測定の結果、2-ヘプチン-1-オール、trans,trans-2,4-ヘプタジエナール、9-デシン−1−オール、trans,trans-2,4-ノナジエナール、trans,trans-2,4-デカジエナール、10-ウンデセナール、ペンタデカン酸メチル、2種の脂肪酸エステルが検出され、これらの物質の生成量が表2に示す通りであった。
図5は、実施例1(表1、交流電界on)と比較例1(表2、交流電界off)における油脂10中に生成された各劣化物質の生成量の比較結果を示す。実施例1と比較例1とを比較すると、全ての劣化物質において、実施例1における生成量は、比較例1における生成量の3分の1に満たない。このことから、実施例1によれば、調理用の油脂10の劣化が抑制されており、油脂10の寿命を3倍以上に延ばすことができる。
調理用の油脂10を4L投入可能なフライヤー11の油槽12に図3に示す調理器具1のアンテナ2を図1に示すように設置し、交流電源32に50Hzの交流電力を投入し、アンテナ2から交流電界を放射する状況にした。アンテナの主たる部分は15cm×20cmの大きさであり、厚さは1mmである。アンテナ2から放射される交流電界によって誘起される磁場は、1kHz以下では13マイクロテスラであり、1kHz以上では0.2マイクロテスラであった。油槽12に油脂10(本実施例ではサラダ油)を3L投入し、油脂10を170℃に熱した。アンテナ2は油脂10に浸漬しており、アンテナ2から放射される交流電界が油脂10に付与されている。つまり、油脂10には、50Hzの基本周波数にその基本周波数の高調波が重畳し、1kHzを超える周波数成分の強度が第2高調波の1/100以下となる交流電界が付与されている。170℃に熱した油脂10に、食品を投入せず、0.8L/分の割合で空気によるバブリングを行った。30分毎に油脂10を微量採取して、油脂10中の劣化物質である2,4-デカジエナールの生成量をガスクロマトグラフ分析装置で測定した。この測定結果を図6(交流電界を印加してサラダ油を加熱及び空気をバブリングしたときの2,4-デカジエナールの生成量)に示す。

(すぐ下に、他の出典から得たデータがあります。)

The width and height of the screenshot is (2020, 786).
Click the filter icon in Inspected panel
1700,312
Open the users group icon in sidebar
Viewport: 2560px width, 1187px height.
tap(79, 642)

測定の結果、2,4-デカジエナールの生成量は、時間の経過とともに上昇し、12時間後に最大濃度に達した。
比較例2
実施例2と同様に、油槽12に図3に示す調理器具1のアンテナ2を設置した。交流電源32に電力を投入せず、アンテナ2から交流電界を放射しない状況にした。また、実施例2と同様に、油槽12に油脂10を3L投入し、油脂10を170℃に熱した。交流電源32に電力を投入していないので、油脂10には電界が付与されていない。実施例2と同様に、170℃に熱した油脂10に、食品を投入せず、0.8L/分の割合で空気によるバブリングを行い、30分毎に油脂10を微量採取して、油脂10中の2,4-デカジエナールの生成量をガスクロマトグラフ分析装置で測定した。この測定結果を図7(交流電界を印加せずにサラダ油を加熱及び空気をバブリングしたときの2,4-デカジエナールの生成量)に示す。測定の結果、2,4-デカジエナールの生成量は、時間の経過とともに上昇し、4時間後に最大濃度に達した。
実施例2(図6、交流電界on)と比較例2(図7、交流電界off)とを比較すると、油脂10中の2,4-デカジエナールの生成量が最大濃度に達するまでの時間は、実施例2では12時間後であるのに対し、比較例2では4時間後であり、実施例2の方が比較例2よりも3倍遅い。このことから、実施例2によれば、調理用の油脂10の劣化が抑制されており、油脂10の寿命を3倍以上に延ばすことができる。
実施例1及び実施例2において、油脂10の劣化が抑制される作用機序は不明であるが、実験の結果、その効果は再現性があることが判明した。これは、油脂10に、100Hz以下の基本周波数にその基本周波数の高調波が重畳し、1kHzを超える周波数成分の強度は第2高調波の1/100以下となる持つ交流電界を付与することにより、高温の油脂10中で酸素ラジカルの生成およびその反応を抑制する効果があるためと考えられる。
本実施形態によれば、油脂10を加熱して油脂10に食材を浸漬して調理を行う際に、油脂10に、100Hz以下の基本周波数の高調波が重畳し、1kHzを超える周波数成分の強度は第2高調波の1/100以下となる交流電界が付与される。これにより、油脂10の劣化が抑制される。具体的には、油脂10の酸化が抑えられ、グリセリン脂肪酸エステルの化学反応による種々の物質(例えば、2-ヘプチン-1-オール、trans,trans-2,4-ヘプタジエナール、9-デシン−1−オール、trans,trans-2,4-ノナジエナール、trans,trans-2,4-デカジエナール、10-ウンデセナール、ペンタデカン酸メチル、脂肪酸エステルなど)の生成が抑えられる。これにより、油脂10の寿命を3倍以上に飛躍的に大きく延長することができる。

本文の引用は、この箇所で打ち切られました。